I was struck by the irony of reporting on an algorithm that can pick the winning tweets done by an agency that is trying to float that report as clickbait, so I compiled a list of the @nytimes tweets promoting this quiz. I did it without accessing the Times or Twitter APIs, but it would be interesting for Comm or Journalism folks to do a study of recycling behaviors on media and other outlets. Unlike the Cornell study (which compared two tweets posting the same link at different times) the tweets I’m comparing are exactly the same (same content, same image, same link). Here’s what I came up with:

Total tweets of this article (and associated image): 7
Days from first to last tweet: 5

First tweet (all subsequent tweets are identical):

Tweet details:

Timestamp* Retweets Favorites
8:26 AM – 2 Jul 2014 256 222
11:31 AM – 2 Jul 2014 204 167
10:13 PM – 2 Jul 2014 256 222
4:02 AM – 3 Jul 2014 182 164
6:42 PM – 3 Jul 2014 205 197
9:59 PM – 4 Jul 2014 278 267
10:43 PM – 5 Jul 2014 221 256

*NOTE: all times in CDT

My extremely unscientific study shows a couple of interesting things:

  • Look how the RT and Favorite numbers dip for the morning tweets on 7/2 and 7/3. Perhaps the 7/2 tweet came too close to the initial tweet. Was the 7/3 tweet meant for early risers / European readers?
  • The numbers seem to attenuate until you get to the evening July 4th/5th tweets; on a holiday weekend, are people done hanging with the relatives and scanning Twitter before bed?

As I went progressed in the quiz, I noticed that time of day was an important predictive factor for my guesses; as far as I can tell, the Cornell authors didn’t consider that at all (only the time between tweets). If no one is awake or your tweet doesn’t come to the top of the heap some other way (through RTs, hashtag coincidence, your presence in a list, etc.) my guess is it might as well be gone. There are so many factors independent of tweet content that can influence propagation (including holiday weekends where folks retreat to their separate bedrooms and mobile devices after a long day of family bonding).

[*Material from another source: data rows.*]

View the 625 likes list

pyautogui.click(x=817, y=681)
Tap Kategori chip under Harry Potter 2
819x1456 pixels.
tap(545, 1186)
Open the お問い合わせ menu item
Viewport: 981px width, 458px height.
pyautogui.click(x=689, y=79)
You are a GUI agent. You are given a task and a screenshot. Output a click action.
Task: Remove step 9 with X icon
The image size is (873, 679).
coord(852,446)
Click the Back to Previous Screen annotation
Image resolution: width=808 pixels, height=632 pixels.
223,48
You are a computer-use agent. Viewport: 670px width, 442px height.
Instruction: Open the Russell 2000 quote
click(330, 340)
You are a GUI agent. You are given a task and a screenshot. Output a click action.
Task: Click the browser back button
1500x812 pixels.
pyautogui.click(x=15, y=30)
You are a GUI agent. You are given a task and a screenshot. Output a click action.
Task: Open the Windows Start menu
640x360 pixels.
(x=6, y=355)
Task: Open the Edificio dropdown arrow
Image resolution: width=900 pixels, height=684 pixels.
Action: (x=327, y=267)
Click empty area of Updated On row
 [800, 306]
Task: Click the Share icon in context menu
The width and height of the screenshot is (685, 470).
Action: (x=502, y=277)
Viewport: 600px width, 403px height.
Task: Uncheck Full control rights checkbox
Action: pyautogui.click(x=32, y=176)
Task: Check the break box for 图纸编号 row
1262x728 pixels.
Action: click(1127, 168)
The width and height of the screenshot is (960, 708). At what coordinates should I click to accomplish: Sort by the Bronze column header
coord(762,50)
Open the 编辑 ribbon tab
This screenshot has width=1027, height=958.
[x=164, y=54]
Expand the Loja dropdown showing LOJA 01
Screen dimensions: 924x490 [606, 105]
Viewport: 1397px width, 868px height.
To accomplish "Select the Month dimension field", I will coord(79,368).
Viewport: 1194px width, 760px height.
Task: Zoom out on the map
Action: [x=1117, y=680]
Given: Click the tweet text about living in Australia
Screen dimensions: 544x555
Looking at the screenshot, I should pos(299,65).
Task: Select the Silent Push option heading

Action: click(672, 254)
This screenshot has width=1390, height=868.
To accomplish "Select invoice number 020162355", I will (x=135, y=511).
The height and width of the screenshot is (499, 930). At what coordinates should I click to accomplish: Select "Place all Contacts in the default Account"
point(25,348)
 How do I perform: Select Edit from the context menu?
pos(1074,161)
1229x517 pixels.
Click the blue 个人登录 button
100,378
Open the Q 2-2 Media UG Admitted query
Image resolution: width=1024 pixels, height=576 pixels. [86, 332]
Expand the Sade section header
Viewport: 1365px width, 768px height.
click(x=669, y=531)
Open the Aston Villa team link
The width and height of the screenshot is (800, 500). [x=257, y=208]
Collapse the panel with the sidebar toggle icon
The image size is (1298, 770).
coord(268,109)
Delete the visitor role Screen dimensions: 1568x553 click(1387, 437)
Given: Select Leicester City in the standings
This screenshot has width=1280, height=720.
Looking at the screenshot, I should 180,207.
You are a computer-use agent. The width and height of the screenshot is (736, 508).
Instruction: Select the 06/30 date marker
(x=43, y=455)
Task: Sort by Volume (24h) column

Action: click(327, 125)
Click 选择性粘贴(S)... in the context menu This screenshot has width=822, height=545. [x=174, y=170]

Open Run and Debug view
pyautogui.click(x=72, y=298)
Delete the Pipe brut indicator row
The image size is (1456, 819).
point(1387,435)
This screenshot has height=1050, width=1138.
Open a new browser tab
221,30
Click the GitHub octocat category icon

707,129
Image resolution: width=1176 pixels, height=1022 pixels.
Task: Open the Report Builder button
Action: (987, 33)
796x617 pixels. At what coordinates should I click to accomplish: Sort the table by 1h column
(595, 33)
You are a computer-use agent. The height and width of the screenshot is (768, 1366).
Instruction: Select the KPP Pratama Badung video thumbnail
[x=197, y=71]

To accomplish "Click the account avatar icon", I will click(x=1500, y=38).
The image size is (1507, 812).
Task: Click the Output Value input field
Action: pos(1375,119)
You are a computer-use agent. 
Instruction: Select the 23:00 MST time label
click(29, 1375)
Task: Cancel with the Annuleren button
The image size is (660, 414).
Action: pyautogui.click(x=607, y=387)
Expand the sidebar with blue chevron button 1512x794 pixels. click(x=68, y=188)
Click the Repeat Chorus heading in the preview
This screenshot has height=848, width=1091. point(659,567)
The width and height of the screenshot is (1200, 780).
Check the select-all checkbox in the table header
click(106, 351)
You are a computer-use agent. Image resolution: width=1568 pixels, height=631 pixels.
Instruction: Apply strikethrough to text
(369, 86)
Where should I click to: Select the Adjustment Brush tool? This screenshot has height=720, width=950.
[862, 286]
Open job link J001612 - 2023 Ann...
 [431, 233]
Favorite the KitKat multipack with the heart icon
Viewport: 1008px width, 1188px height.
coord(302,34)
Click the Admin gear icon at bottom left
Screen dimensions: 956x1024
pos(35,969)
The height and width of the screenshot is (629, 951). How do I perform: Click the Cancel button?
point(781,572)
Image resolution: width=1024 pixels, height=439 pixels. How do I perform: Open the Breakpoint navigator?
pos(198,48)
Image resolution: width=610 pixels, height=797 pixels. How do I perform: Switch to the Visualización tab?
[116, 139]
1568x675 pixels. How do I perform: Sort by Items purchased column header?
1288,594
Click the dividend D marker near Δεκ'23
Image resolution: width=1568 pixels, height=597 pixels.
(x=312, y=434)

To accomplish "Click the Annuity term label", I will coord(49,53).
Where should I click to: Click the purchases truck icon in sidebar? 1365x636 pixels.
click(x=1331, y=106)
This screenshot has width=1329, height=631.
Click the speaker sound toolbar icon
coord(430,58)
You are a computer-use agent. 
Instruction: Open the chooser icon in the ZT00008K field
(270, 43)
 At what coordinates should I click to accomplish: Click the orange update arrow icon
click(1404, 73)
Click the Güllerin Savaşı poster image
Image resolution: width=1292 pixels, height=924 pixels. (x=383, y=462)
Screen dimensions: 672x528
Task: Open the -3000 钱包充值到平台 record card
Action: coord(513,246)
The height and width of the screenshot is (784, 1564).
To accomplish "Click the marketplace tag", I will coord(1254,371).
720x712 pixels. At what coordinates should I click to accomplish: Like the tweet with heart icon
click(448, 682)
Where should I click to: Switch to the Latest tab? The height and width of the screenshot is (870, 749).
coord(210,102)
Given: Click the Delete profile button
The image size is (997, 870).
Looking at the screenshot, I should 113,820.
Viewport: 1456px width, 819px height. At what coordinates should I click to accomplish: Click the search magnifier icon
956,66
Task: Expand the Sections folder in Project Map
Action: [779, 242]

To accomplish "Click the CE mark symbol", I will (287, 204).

As I operate on the assumption of agency and strategy in SM use by organizations, I’m guessing the times these tweets went out weren’t accidental. I think that the social media folks at the NYT are thinking about how often and when they want to tweet out content, and possibly even adjusting their strategy before they retire that content from their SM streams. Based on the tweet I looked at, however, it’s hard to guess what that strategy is.

The Cornell study raises some interesting questions about how to predict tweets that will maximize content dissemination, but also misses some of the many complicated factors that go into predicting proliferation.